BTW, I see a vulnerability in the above procedure... if there's enough
write activity so that PostgreSQL recycles WAL segments between 1) and
4), some changes may be lost. At step 4) I need to save _all_ WAL
segments that have been produced during the backup time. I assume that
activity at backup time is low enough that the event is "extremely
unlikely". Another doubt I have is about WAL checkpointing... is it
possible that a checkpoint happens during step 2), and the tar archive
gets data files both from before and from after the checkpoint (which I
think is bad) or does pg_start_backup() prevent WAL checkpointing, too?

Finally, if I'm missing something and the above is wrong, I think that
the only way to perform a full backup on a live database at filesystem
level, is to enable WAL archiving as the first step of the backup
procedure (assuming it's not usually on, of course), and later save all
the WAL segments that were _archived_ during that time, including the
one made at pg_stop_backup(), on the same backup medium.

If I understand the documentation right, nothing breaks if the
archive_command just returns OK w/o saving anything during regular
operation, and starts saving segments only during the backup time... I
mean, that prevents me from doing arbitrary PITR after the backup, but
all I want to do is performing a full backup, w/o being able to do any
partial backup after that. If so, I may write a script that does nothing
most of the time, and archives WAL segments only to be included in the
full backup.

Are file system snapshots not the best approach for your requirements?

lvcreate -s -L5G -nbackup /dev/foo/postgresql
mount /dev/foo/backup /mnt/backup-snap
tar jcpvf pg-backup-<time_stamp>.bz2 /mnt/backup-snap

You can't do much wrong with that, it's fast and easy to use.

Just my 2cent..

--
Regards,
Hannes Dorbath

#4Marco Colombo
pgsql@esiway.net
In reply to: Tom Lane (#2)
Re: a few questions on backup

Tom Lane wrote:

No. You have to have an actual archive_command script copying the WAL
segments somewhere else when told to. An asynchronous copy of the xlog
directory will be nothing but garbage, because we recycle WAL segments
as fast as we can (ie, as soon as the archive_command claims to have
saved the data).

Mmm, sorry I'm not sure I'm following here. Maybe I should provide some
background. In my pg_xlog directory I see five files, WAL segments, I
suppose. Only one (as I expected) is begin currently used, the others
are old (one a couple of days old).

When PG performs a switch from one segment to another one (I assume it
recycles the oldest available), does it archive the recycled one (before
starting using it of course) or the just-filled one? If it's the one
being recycled, it means that in my setup it would takes two days to
archive a segment since it stopped being used. Am I missing something?

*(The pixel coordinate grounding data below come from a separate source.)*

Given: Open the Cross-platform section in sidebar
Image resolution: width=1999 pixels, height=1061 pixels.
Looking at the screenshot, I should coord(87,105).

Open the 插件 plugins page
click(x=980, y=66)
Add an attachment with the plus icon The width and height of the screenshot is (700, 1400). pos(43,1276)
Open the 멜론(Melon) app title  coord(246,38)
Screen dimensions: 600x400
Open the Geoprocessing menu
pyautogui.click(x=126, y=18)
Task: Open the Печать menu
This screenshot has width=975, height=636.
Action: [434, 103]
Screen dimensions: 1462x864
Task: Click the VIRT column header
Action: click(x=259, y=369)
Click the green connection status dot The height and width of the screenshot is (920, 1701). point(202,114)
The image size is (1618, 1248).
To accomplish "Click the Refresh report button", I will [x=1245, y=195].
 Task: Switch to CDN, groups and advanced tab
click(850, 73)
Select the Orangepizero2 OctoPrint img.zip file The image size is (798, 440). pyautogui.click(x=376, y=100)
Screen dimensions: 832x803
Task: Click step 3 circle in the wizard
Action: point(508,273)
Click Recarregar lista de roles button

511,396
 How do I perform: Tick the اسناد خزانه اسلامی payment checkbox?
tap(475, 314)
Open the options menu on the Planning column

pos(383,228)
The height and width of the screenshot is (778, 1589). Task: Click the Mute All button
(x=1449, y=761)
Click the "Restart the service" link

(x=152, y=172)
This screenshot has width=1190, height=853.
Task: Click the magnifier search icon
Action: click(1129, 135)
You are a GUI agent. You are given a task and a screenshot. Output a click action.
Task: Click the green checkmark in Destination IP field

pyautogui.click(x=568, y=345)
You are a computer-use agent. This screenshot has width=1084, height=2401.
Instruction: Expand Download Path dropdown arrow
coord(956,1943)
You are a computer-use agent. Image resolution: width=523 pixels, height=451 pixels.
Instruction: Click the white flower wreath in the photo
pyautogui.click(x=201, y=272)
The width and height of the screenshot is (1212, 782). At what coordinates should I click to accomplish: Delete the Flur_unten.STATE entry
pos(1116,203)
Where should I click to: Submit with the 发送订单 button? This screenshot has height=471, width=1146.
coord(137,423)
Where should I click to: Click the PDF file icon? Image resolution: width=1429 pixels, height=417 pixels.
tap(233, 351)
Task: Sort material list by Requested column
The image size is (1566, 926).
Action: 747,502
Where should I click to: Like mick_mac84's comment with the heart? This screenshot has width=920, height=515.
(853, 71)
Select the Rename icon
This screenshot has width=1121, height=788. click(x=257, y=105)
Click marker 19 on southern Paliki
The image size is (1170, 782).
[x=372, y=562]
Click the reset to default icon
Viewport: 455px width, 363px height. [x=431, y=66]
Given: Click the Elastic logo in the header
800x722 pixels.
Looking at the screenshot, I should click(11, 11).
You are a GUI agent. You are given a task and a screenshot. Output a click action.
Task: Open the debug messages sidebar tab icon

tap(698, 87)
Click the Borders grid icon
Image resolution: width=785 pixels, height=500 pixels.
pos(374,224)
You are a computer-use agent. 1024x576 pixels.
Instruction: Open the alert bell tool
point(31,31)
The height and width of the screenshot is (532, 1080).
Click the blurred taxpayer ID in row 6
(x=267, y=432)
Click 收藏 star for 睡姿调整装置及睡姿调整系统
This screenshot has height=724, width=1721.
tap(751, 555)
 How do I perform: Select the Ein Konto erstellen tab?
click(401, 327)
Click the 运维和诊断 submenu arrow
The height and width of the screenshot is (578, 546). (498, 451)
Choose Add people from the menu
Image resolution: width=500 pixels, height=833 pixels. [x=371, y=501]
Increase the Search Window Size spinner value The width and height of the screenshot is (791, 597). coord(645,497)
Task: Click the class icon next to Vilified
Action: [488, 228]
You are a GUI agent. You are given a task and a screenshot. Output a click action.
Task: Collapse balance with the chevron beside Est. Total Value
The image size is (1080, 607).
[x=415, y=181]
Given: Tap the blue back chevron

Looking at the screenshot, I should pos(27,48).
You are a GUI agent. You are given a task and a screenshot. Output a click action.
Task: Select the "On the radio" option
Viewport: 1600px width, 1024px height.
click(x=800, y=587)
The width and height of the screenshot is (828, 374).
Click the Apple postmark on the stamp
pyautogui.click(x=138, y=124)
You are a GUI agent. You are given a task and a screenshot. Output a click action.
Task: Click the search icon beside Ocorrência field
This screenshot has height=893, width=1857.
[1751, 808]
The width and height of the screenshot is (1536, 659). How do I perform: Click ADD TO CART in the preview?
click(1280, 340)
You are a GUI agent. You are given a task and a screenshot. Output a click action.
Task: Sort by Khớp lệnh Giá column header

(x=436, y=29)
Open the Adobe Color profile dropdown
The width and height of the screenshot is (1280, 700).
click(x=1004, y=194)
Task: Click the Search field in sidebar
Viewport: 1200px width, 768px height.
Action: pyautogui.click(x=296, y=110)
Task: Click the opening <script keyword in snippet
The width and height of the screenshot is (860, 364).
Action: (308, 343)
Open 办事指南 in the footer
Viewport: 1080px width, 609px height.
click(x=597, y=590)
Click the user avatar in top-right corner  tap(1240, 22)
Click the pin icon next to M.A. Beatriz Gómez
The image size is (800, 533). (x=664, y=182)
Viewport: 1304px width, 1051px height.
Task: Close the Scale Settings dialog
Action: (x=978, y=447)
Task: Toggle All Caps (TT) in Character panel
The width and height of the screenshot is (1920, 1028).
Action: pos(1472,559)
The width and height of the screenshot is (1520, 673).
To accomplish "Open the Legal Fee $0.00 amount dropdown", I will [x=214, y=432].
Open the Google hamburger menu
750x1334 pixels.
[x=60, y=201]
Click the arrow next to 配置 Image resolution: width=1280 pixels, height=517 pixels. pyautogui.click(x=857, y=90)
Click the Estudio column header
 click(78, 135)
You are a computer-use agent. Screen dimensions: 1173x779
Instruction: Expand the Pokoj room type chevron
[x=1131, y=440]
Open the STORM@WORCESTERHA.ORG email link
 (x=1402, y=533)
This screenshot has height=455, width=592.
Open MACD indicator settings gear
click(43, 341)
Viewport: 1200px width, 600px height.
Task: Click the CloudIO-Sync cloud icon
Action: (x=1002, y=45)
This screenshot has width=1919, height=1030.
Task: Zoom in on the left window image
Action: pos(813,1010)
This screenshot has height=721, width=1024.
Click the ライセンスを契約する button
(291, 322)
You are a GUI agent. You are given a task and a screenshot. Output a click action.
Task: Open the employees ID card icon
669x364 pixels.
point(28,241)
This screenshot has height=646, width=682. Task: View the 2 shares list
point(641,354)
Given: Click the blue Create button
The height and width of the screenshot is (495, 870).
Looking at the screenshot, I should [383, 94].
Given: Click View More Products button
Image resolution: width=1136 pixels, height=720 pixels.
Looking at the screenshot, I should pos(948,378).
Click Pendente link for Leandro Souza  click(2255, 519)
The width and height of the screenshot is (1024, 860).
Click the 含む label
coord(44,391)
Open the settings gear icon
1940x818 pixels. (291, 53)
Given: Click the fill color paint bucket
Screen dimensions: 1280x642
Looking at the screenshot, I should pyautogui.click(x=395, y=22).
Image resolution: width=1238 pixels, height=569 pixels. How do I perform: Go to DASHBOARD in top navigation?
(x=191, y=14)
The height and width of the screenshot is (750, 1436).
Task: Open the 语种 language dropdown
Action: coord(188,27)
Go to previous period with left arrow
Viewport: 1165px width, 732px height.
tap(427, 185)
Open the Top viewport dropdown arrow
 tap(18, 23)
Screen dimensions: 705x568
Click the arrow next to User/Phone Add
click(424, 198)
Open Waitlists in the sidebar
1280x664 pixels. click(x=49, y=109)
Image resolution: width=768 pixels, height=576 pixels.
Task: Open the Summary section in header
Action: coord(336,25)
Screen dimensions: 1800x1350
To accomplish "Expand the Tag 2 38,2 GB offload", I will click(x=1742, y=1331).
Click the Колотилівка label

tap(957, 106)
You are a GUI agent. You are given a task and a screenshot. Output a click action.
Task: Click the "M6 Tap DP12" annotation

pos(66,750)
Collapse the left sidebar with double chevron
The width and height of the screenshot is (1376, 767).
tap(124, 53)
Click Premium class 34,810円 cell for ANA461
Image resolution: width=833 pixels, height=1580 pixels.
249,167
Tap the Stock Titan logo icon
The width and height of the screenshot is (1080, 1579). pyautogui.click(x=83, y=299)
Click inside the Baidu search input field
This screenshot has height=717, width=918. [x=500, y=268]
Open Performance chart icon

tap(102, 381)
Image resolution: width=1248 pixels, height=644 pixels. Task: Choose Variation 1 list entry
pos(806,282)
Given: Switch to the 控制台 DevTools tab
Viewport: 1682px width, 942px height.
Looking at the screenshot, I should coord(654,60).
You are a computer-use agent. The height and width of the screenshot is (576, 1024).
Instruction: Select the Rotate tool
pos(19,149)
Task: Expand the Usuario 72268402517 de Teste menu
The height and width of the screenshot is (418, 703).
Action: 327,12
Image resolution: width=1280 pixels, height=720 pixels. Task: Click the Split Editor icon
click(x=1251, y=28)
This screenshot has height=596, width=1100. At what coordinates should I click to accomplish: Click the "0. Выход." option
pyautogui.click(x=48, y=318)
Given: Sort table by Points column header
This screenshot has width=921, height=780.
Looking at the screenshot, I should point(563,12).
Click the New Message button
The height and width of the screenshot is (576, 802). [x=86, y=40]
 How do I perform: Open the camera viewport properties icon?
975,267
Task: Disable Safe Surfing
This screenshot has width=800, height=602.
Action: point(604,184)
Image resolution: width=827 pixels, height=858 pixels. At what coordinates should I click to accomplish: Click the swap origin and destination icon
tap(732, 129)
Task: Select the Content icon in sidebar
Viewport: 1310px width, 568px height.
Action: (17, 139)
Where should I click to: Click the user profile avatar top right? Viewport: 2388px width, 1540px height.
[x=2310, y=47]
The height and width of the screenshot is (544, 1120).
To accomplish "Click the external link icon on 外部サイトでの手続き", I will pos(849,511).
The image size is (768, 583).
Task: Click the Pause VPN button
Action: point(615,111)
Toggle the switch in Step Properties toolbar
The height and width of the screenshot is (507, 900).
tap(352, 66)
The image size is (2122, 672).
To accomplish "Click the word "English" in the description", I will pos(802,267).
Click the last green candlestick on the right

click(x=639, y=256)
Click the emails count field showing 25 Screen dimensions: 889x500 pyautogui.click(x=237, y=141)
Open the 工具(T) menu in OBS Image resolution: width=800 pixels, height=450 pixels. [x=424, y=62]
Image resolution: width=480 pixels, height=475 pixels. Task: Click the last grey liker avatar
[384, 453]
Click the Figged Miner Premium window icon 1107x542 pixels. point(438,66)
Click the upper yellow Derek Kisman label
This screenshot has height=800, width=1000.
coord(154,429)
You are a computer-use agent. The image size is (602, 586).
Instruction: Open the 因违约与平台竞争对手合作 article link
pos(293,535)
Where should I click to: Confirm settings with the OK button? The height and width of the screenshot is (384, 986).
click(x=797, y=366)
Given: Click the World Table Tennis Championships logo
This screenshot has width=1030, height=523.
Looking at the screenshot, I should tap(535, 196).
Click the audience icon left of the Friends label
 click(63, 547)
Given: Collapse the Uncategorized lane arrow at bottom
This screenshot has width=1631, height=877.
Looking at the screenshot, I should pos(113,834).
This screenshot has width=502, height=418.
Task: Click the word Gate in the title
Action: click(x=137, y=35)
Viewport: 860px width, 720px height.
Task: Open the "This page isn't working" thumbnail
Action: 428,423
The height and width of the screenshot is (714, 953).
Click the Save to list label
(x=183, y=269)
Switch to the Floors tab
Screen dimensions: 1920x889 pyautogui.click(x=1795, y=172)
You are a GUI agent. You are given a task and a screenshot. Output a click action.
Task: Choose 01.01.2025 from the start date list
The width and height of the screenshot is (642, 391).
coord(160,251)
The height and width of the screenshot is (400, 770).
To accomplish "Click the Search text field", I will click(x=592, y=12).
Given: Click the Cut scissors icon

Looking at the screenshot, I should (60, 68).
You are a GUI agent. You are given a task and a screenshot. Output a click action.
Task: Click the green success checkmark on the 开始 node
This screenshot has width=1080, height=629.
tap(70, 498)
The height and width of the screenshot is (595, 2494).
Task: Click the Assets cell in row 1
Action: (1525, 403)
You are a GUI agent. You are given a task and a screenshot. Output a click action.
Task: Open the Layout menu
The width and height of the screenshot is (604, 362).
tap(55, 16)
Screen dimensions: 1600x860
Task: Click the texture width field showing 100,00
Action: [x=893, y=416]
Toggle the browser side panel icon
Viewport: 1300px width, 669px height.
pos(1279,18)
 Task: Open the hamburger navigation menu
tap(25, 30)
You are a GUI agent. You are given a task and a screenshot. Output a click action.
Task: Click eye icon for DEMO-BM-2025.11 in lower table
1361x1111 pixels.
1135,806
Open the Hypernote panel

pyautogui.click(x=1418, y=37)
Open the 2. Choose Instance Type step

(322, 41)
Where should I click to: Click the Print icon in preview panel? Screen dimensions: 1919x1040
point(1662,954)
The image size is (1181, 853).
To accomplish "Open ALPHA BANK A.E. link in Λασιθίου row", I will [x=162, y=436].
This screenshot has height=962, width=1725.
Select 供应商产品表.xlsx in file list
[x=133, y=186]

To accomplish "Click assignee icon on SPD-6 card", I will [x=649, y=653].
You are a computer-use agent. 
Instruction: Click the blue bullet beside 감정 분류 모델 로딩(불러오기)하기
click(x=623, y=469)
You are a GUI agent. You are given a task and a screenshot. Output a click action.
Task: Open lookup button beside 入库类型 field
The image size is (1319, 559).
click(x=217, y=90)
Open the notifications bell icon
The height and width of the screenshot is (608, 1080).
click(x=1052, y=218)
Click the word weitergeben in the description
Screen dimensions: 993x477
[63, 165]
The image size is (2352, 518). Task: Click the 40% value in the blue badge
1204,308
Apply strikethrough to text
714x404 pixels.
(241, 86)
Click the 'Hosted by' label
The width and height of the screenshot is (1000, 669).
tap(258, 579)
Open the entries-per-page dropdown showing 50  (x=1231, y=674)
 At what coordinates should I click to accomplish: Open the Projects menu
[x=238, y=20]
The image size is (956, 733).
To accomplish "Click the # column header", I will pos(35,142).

1) 2) and 3) are OK, but you need to use archive_command to collect the
xlog segments.

Actually ... given your low requirements, I wonder why you don't just
stop the postmaster, tar the datadir, start the postmaster.

Well, currently we do a pg_dump. The database mainly supports dynamic
websites. It's very unlikely they get updated at the time the backup
runs, and overall there is little updating even during the day, but I
don't like stopping the postmaster because, even if the write load is
negligible, the read one might be not. It's still small enough that a
tar (to disk) might take only a minute or two to complete, but yet it's
a minute of downtime for the web sites. If I can avoid that, why not?

I'm not unsatisfied with pg_dump, and I agree that with my requirements
the whole issue is accademic. I just wanted to learn how it works
exactly, such knowledge could provide useful for doing the Right Thing
in case of troubles. Maybe it's the right time for me to have a look at
the source...

Hannes Dorbath wrote:

lvcreate -s -L5G -nbackup /dev/foo/postgresql
mount /dev/foo/backup /mnt/backup-snap
tar jcpvf pg-backup-<time_stamp>.bz2 /mnt/backup-snap

You can't do much wrong with that, it's fast and easy to use.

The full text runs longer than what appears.